Wypełnienie deklaracji online jest niewątpliwie bardzo dużym ułatwieniem procesu wdrożenia – ze strony pracownika, bo upraszcza proces i eliminuje błędy, a kadry pozbawia natomiast przykrego obowiązku wprowadzenia danych, z papierowych, wypisanych długopisem deklaracji, do systemu ubezpieczyciela. To jest ten element, na którym skupili się głównie i ubezpieczyciele, i pośrednicy w swoich systemach, czyli przygotowali formularz do przystępowania, który pozwala na wpisanie danych na wskazanej stronie i ich zapisanie.

Obsługa kadrowa

Tu właśnie zaczynają się schody. Moim zdaniem ta część systemu, która jest przeznaczona dla kadr, jest najważniejsza, ponieważ pomaga usprawnić pracę osób obsługujących. Ubezpieczyciele zazwyczaj dają kadrom możliwość pobrania listy ubezpieczonych w jakimś standardowym pliku. Tylko wtedy zaczyna się dla kadr problem, ponieważ muszą taki plik w jakiś sposób przygotować, aby móc go zaczytać do systemów kadrowo-płacowych. To jest ten element, którego moim zdaniem ubezpieczyciele nie będą w stanie wystarczająco rozwinąć. Personalizacja części obsługowej byłaby dla ubezpieczyciela kosztochłonna i trwałaby zbyt długo. W tej kwestii zewnętrzne systemy pośredników mają ogromną szansę, którą mało kto wykorzystuje. Z mojego doświadczenia wynika, że klienci bardzo doceniają personalizację w tym obszarze: dostosowanie raportów potrąceń do systemu kadrowego, z którego korzystają, zbieranie i walidacja numerów kadrowych, przygotowanie raportów przystąpień, wystąpień, zmian czy osób, którym nie można potrącić składki z wynagrodzenia.

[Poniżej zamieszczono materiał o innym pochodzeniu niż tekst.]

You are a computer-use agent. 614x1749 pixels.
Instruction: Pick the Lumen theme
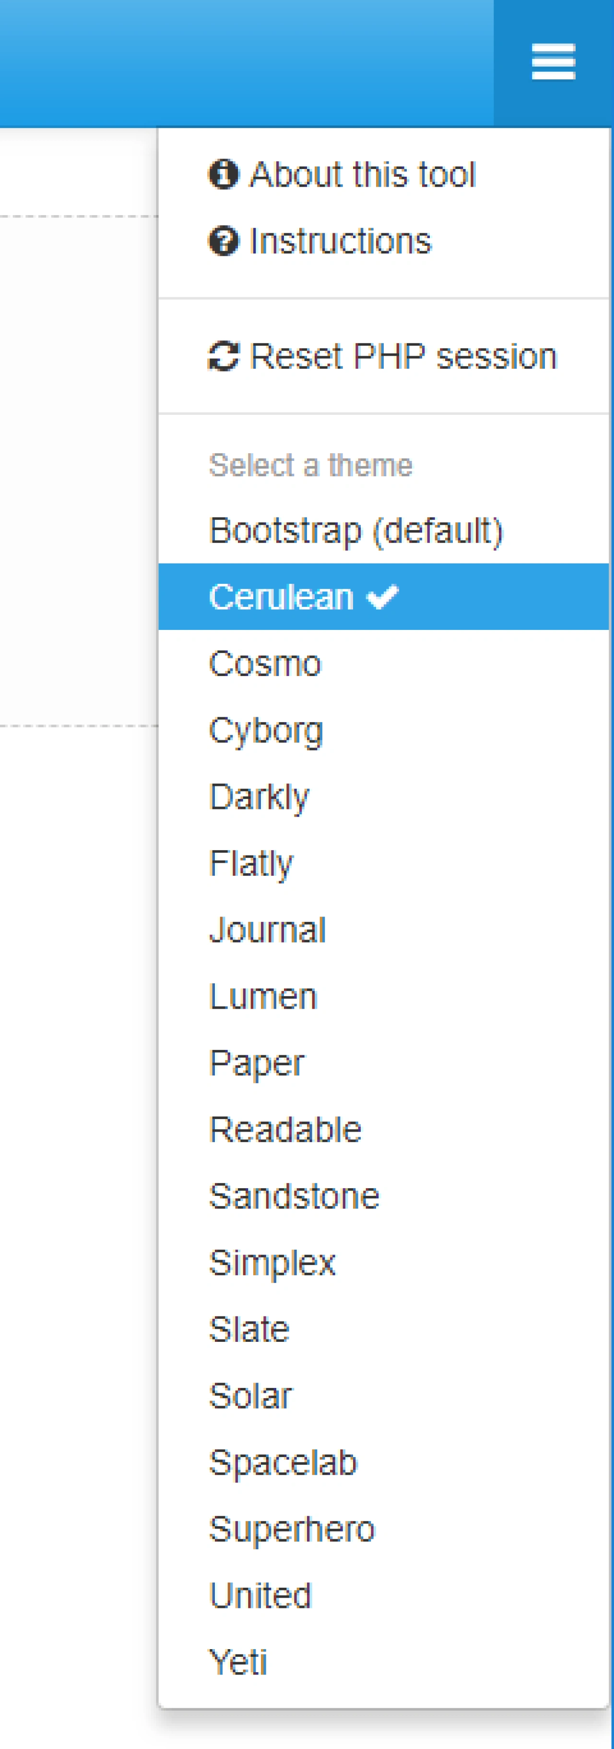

Rekordowo u jednego z naszych klientów program ubezpieczeniowy w spółce obsługiwało prawie 300 osób z kadr rozsianych w oddziałach w całej Polsce. Po wdrożeniu systemu liczba ta zmniejszyła się o 70% – co oznacza, że osoby te mogły w czasie pracy zająć się wykonywaniem obowiązków na rzecz pracodawcy, a nie na rzecz ubezpieczyciela. To realna korzyść dla klienta.

Jest oczywiście jeszcze jeden bardzo ważny element, który zapewnia klientowi dużo lepszy poziom obsługi w systemie zewnętrznym niż w systemie ubezpieczyciela, a mianowicie możliwość obsługi za pomocą systemu różnych programów ubezpieczenia – w jednym systemie możemy zamieścić program życiowy i program zdrowotny, ujednolicić proces obsługi i pozwolić kadrom na obsługę procesów ze strony pracodawcy w jednym miejscu. Pozwala to na stworzenie odpowiedniego miejsca dla pracowników, w którym mogą załatwiać swoje sprawy związane z benefitami ubezpieczeniowymi.

Co mnie dziwi

Nie dziwią mnie ograniczenia ubezpieczycieli w zakresie rozbudowania personalizowanych rozwiązań, ponieważ w tak dużych organizacjach przygotowywanie specjalnego raportu czy personalizowanie wymagań byłoby bardzo czasochłonne.

To, co mnie dziwi, to brak rozwoju w tym kierunku systemów dużych pośredników, nawet tych, którzy od lat chwalą się, że mają świetne rozwiązania.

Dziwi mnie również chęć budowania przez brokerów nowych swoich systemów, które albo nie są potem wykorzystywane, albo kończą się formularzem do przystąpienia. Dlaczego tak się dzieje? Ponieważ wyprodukowanie rozbudowanego narzędzia od zera, wdrożenie i rozwijanie go to bardzo duże koszty. Bardzo często powodują one, że rozwój takiego narzędzia z punktu widzenia jednego brokera jest nieopłacalny.

Czy są na rynku firmy, które mają rozbudowane takie rozwiązania? Tak, są. Tylko jest ich zdecydowanie mniej, niż całej branży się wydaje. Za to bezdyskusyjnym trendem wśród klientów jest poszukiwanie firm, które takie rozwiązania zarówno pracownikom, jak i kadrom zapewnią.